Wonderful article and very much to the point. Working in rescue I learned a long time ago the importance of saying " NO". Often it is far better to say no and refer to another rescue and potential adoptee then to bring in one more mouth to feed, cage to clean, and visit to another vet appointment.

Debbie Thrift
Candy

Since I have had my parrot I have been asked to take in birds and I have turned them down because I know the bird I have needs me and she came from a bad situation. It is very time consuming and expensive to take care of just one parrot properly. I have felt very guilty for not taking any other birds. I thank you for this article it does help to read that someone says its ok.

Candy
Kim

Very good article and so truthful. 4 parrots are my limit. I love them all.

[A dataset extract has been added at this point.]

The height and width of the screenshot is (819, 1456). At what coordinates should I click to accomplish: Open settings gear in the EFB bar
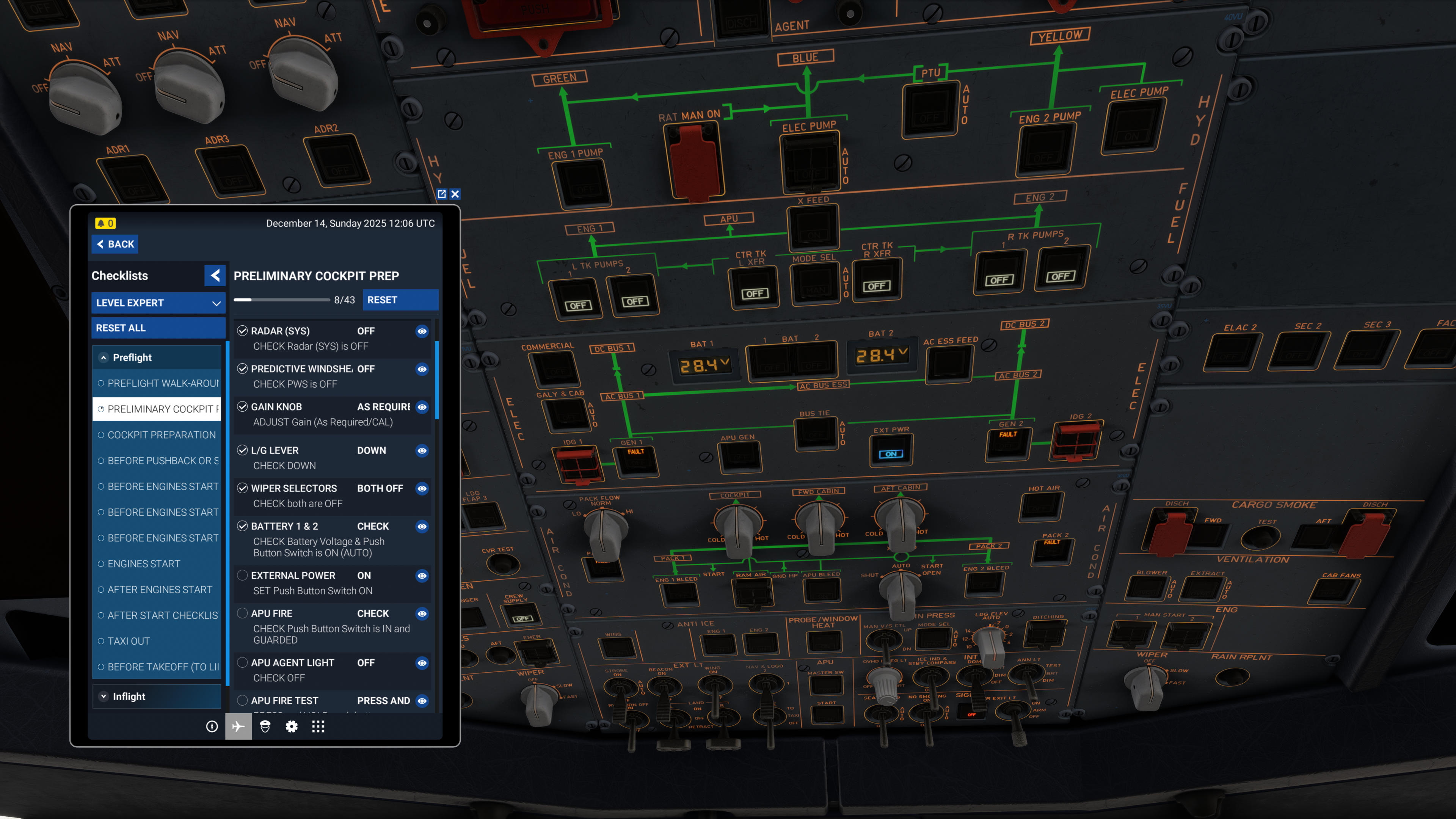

Wish I could take in more but reality is no and this article explains it so well. To help other parrots donate money toys or your time to a rescue.

Kim
George Yool

Like children, birds don’t belong in cages. If you can’t provide a safe and enriching habitat, don’t get a bird. It takes time and a lot of work to integrate new family members. Some never can. Each must have their safe habitat and settle in their own time. You make a number of good human points. How about the birds? Know your animals. Can they handle more? Should they? How?

George Yool
Kathy Robertson

It’s too bad some people don’t have that thought about how many kids they burden society with. (after watching a thing about making beds for kids that didn’t have beds)apparently very many

Kathy Robertson
barbara DeFiore

Patty this was very informative I hope people scrutinize this and know how true this message is thank you

barbara DeFiore
Lisa Latham

Well said, Patty. This was courageous to post, but was very needed. Responsible pet ownership is important, and adopting beyond your ability to provide for in a healthy way is irresponsible.